Responded Sells, “One of the things that recreation has failed to do is help those kids on Meriwether Street.
“They’re cut off because of Highway 29,” Sells said. “They play in the street when they’re out of school. There’s no recreation on Meriwether Street, so I’d like to see this money used for a 2.5-acre piece of land that Coweta County owns that’s fairly level. It’s overgrown. I’m talking to Coweta County about turning it into a park and maybe put a basketball court over there, and most certainly a playground. That would be a much wiser investment for this money than putting in water lines and fire hydrants into Meriwether County for people who don’t want water taps.”
“For taxpayers who put this money up, its not beneficial,” said Sells. “I’d like to see any money that is spent on Meriwether Street on recreation.”
“I appreciate your direction and where you’re going with this,” said Cooks. “To be honest with you, I’ve been black a long time. One of the things they told us is that we don’t want to give you water but we’ll give you a basketball court.”

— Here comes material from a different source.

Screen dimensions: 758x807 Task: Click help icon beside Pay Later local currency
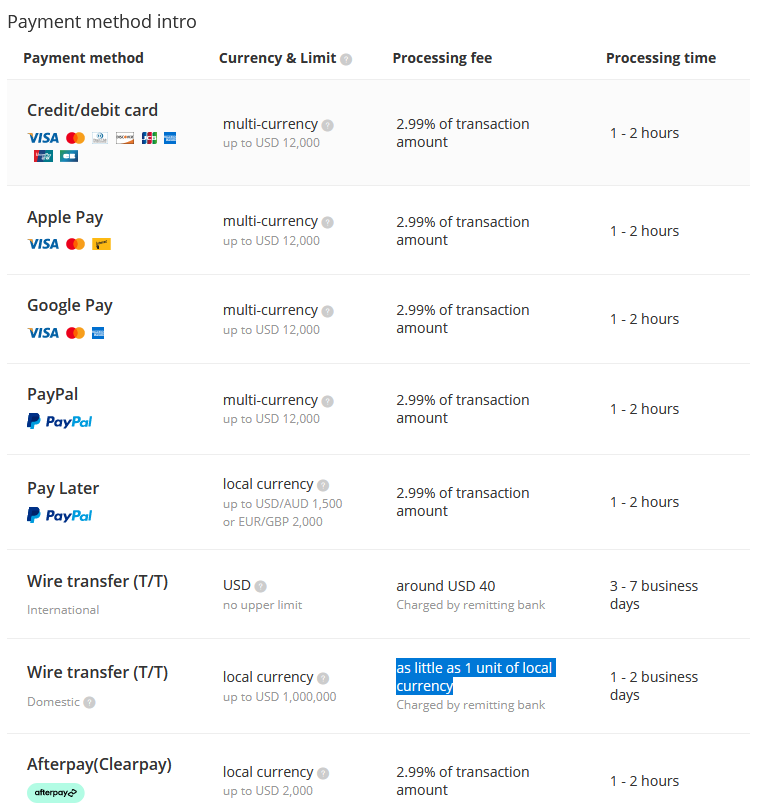click(323, 485)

“I think you’re going in the wrong direction,” Cooks said. “That money does not come out of our SPLOST (Special Purpose Local Option Sales Tax) funds. That money is coming out of our general funds to do that work, so that money could not be used for recreation.”
Councilman Barham Lundy noted that the last council voted unanimously to extend the water lines into Meriwether County so the residents could have access to a fire hydrant.
“They had a fire on Meriwether Street about four or five years ago and the house burned because there was no hydrant. The last council approved and passed the water line. Our mayor opposed it because I have a business on that street,” Lundy said. “He thinks that by not extending the water line, he’s hurting me. But he’s not hurting me — he’s hurting the residents who need access to a fire hydrant. This is a quality of life issue.”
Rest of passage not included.